排出量取引制度の本格稼働については、脱炭素化実現への後押しになるものとして評価したい。これまで二酸化炭素(CO2)を含む温室効果ガス削減の取り組みについては、もっぱら企業や業界の自主性に任されていた。地球温暖化対策税という、二酸化炭素排出量に応じて課税する税制はあるものの、非常に税率が低く、排出削減のインセンティブ効果はほとんどないと指摘されてきた。
今般の政策では、一定規模以上の企業はすべて排出量取引制度への参加が義務付けられる。これはいままでにない画期的な取り組みだ。
意味のある削減目標の設定が重要
――排出量取引制度の本格導入のうえで重要な課題は。
重要なことは、制度創設に際し、どのような削減目標を設定するかだ。
日本がパリ協定の事務局に提出した「国別貢献目標」(Nationally Determined Contribution:NDC)では2013年度比で2030年度に温室効果ガスを46%削減するという目標が打ち出されている。
排出量取引制度においても、産業部門全体としてNDCに沿った削減スケジュールで進むことを念頭に、業種別に排出効率(排出量/生産量)の上位X%をベンチマークとし、排出枠を配分するのが望ましい(いわゆる「ベンチマーク方式」)。
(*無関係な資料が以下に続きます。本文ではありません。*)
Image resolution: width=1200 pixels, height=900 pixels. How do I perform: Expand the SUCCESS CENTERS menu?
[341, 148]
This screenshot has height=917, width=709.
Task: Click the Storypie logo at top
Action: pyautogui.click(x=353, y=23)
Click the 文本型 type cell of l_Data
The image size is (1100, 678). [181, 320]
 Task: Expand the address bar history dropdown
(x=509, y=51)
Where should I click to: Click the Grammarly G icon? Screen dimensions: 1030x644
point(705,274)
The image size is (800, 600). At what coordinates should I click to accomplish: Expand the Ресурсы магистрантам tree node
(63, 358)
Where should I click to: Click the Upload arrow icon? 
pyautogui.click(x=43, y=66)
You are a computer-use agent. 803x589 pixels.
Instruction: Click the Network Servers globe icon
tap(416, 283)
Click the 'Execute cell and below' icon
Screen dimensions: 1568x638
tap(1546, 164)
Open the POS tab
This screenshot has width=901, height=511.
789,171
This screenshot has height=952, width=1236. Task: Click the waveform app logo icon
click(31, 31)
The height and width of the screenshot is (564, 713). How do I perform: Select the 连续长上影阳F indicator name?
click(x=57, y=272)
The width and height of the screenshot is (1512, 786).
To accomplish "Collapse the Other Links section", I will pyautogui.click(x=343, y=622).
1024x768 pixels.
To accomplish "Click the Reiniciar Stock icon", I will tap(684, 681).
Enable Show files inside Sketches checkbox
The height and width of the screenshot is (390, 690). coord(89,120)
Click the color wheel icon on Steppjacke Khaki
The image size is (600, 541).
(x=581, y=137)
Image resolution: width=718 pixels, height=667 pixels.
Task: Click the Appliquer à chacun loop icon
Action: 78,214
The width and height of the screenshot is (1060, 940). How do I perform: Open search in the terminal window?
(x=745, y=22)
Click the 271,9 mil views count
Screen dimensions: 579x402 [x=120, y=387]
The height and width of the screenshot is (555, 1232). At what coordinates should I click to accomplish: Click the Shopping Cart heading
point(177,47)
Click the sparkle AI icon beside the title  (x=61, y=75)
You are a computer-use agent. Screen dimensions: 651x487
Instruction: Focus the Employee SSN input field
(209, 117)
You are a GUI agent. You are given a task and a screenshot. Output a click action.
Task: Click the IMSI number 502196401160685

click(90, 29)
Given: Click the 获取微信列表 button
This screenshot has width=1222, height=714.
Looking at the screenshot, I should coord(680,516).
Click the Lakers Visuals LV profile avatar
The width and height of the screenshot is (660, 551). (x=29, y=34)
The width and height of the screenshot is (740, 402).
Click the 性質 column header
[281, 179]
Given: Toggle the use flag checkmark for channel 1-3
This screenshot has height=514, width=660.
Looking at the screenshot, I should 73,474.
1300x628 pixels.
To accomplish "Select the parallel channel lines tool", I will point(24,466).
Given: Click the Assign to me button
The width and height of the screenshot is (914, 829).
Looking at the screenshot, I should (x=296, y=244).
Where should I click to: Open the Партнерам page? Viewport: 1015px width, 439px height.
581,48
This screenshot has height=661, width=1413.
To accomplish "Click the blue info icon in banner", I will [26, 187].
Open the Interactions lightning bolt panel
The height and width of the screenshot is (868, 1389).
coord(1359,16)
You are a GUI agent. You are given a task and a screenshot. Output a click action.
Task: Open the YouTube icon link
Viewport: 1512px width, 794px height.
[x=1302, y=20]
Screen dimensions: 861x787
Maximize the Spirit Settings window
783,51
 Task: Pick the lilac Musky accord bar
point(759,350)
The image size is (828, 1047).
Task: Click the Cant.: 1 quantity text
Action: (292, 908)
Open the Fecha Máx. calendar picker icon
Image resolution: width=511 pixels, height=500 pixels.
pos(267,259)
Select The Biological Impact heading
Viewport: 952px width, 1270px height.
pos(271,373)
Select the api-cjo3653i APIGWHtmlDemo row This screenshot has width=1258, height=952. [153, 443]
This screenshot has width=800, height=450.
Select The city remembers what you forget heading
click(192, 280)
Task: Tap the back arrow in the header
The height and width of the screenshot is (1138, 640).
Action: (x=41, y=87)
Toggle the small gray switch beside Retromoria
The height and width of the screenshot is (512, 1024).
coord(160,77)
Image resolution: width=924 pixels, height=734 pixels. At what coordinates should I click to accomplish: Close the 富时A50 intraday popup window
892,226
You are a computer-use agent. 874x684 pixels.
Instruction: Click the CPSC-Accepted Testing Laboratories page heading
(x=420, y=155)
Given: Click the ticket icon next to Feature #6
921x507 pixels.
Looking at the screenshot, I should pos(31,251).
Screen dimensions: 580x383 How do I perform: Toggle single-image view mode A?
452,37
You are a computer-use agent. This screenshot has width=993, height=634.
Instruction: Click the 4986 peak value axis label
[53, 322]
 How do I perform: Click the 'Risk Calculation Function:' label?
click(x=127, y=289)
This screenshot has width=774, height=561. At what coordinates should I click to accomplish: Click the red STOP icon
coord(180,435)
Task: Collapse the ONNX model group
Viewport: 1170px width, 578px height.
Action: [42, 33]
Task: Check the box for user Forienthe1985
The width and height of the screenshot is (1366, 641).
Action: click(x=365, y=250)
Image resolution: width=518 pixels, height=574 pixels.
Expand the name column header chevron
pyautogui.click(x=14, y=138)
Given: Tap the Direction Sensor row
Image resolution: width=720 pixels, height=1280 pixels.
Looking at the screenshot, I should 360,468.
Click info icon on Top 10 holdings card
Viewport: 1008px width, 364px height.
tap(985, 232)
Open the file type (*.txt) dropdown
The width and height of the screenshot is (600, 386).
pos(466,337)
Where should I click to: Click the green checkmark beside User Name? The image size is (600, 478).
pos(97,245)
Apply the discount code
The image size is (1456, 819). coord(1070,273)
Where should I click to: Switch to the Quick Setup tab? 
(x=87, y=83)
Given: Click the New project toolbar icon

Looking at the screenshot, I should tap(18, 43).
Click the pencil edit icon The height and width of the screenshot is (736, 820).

ベンチマークよりも排出効率のよい企業は排出枠が余るので売却できるが、効率の悪い企業は排出枠が足りず、他企業から購入を迫られる。
制度設計のうえでもう一つ重要な点は、未達成の場合のペナルティをどうするかだ。たとえば配分された排出枠を超えた分について、CO2排出量1トン当たりいくらといった形で課徴金を徴収するといった仕組みが、わが国では初めて導入されることになるだろう。
ヨーロッパ連合(EU)が導入した排出量取引制度であるEU-ETSのように厳密に産業界全体の総量(キャップ)を定め、それと整合的な形で個別企業に排出枠が割り当てられるわけではない。
しかし、ベンチマーク方式の下で定められた排出効率にその企業の生産量を掛け合わせて算出された排出量が、事実上、その企業の排出削減目標になるだろう。第三者機関がその妥当性をチェックするほか、目標達成状況をモニタリングする仕組みになると思われる。
すでに東京証券取引所には、自主的参加型の排出量取引市場が創設されている。排出量取引制度を発展的に義務的な制度に改組していく過程で、今後、取引市場を活用する動きが活発化し、市場も活性化していくと見られる。